▶ EXERCISE:
Quote each line of the data below word for word, and leave out the pictures.

▶ TASK INPUTS:
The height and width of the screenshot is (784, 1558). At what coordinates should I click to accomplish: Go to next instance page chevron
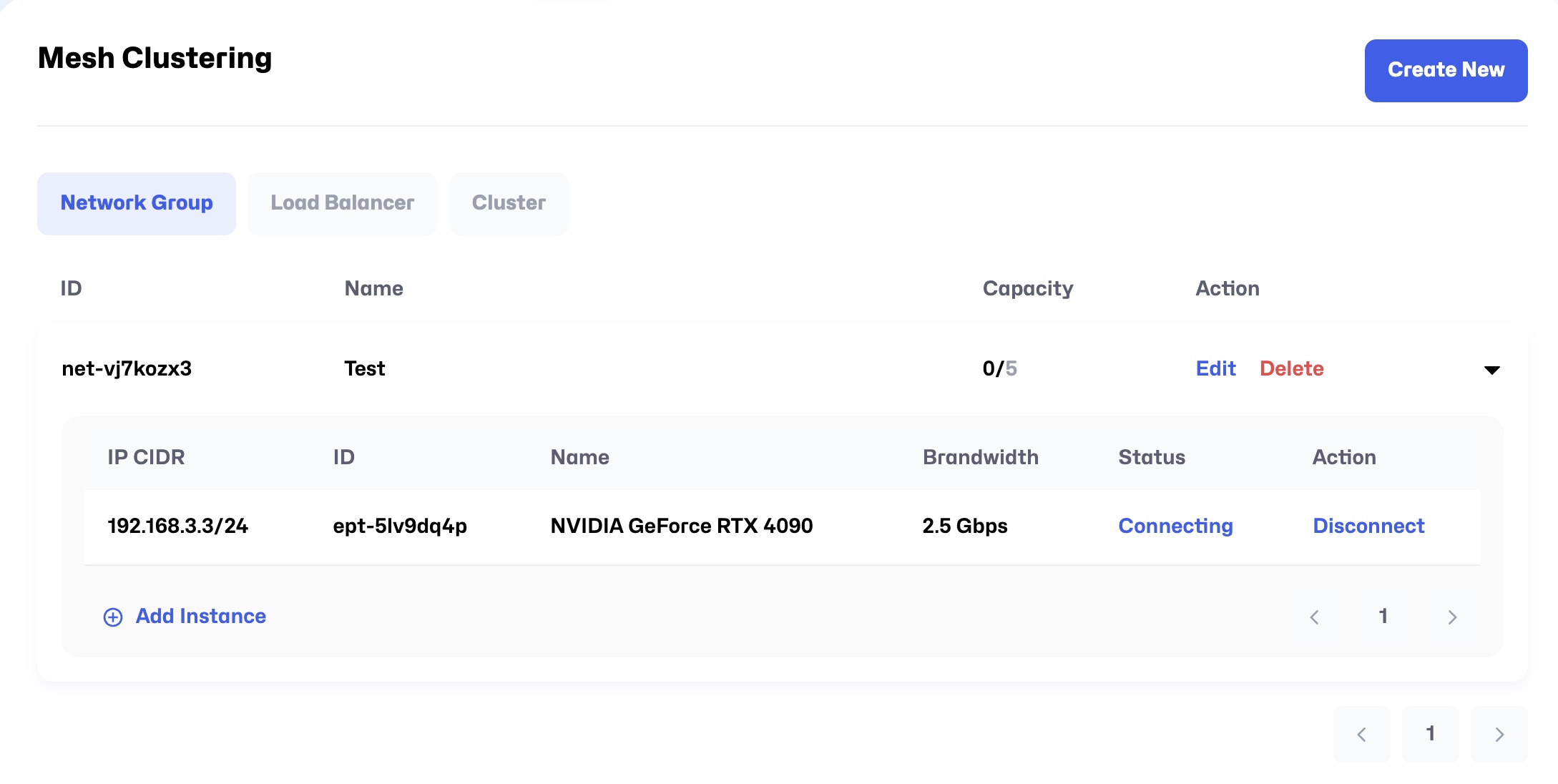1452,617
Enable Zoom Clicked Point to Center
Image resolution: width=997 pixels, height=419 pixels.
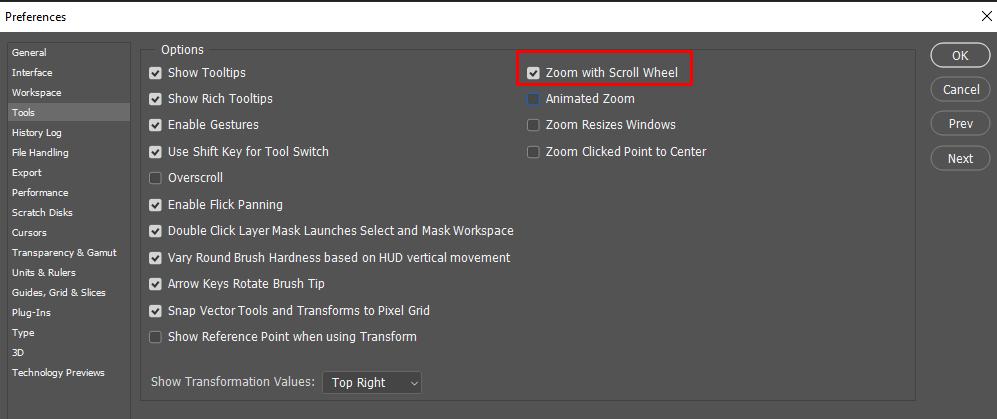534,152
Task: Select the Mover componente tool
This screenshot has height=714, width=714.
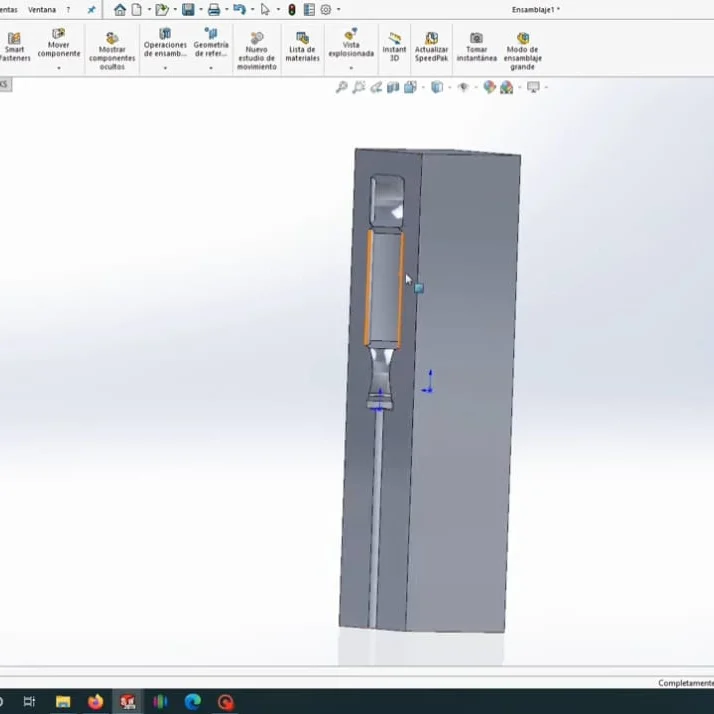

▶ THE SOLUTION:
The height and width of the screenshot is (784, 1558). At what coordinates should I click to accomplish: Go to next instance page chevron
1452,617
Enable Zoom Clicked Point to Center
Image resolution: width=997 pixels, height=419 pixels.
534,152
Task: Select the Mover componente tool
This screenshot has height=714, width=714.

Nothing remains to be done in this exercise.